The poignant story of a Dutch survivor was the centrepiece of the main Scottish HMD ceremony, held in Stirling.
Dr Alfred Munzer said he was taken in by a neighbouring family — later honoured by Yad Vashem. His two sisters, aged six and eight, were housed by another family but turned in by the husband. Both died in Auschwitz.
Although his parents survived the camps, his father died two months after being liberated. “I often wonder how many Nobel Prize-winners lie among the ashes of the death camps,” Dr Munzer told the 300 guests. “I think about all the nieces and nephews and time with my family I missed out on because of these senseless killings. But the real tragedy for me is not how many people died. It is that we have not learned and it [genocide] still goes on today.”

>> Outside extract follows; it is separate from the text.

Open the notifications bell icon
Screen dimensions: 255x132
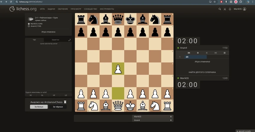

Representing the Scottish Government, Culture Secretary Fiona Hyslop said the programme — also featuring survivors of Rwandan and Cambodian genocides — was “incredibly moving and, above all, a strong lesson in the strengths of humanity.” She went on to pay tribute to the contribution of the 400 Kindertransport survivors who had settled in Scotland, some of whom were at the event.
Elsewhere, Newton Mearns Reform Synagogue held a special service on Shabbat for local dignitaries at which Reform Movement senior rabbi Laura Janner-Klausner led the prayers.
Claire Singerman of the Gathering the Voices project read the story of her mother-in-law Susan. The 19-year-old Hungarian and most of her family were sent to Auschwitz in 1944 but she was the only one who survived beyond the first day.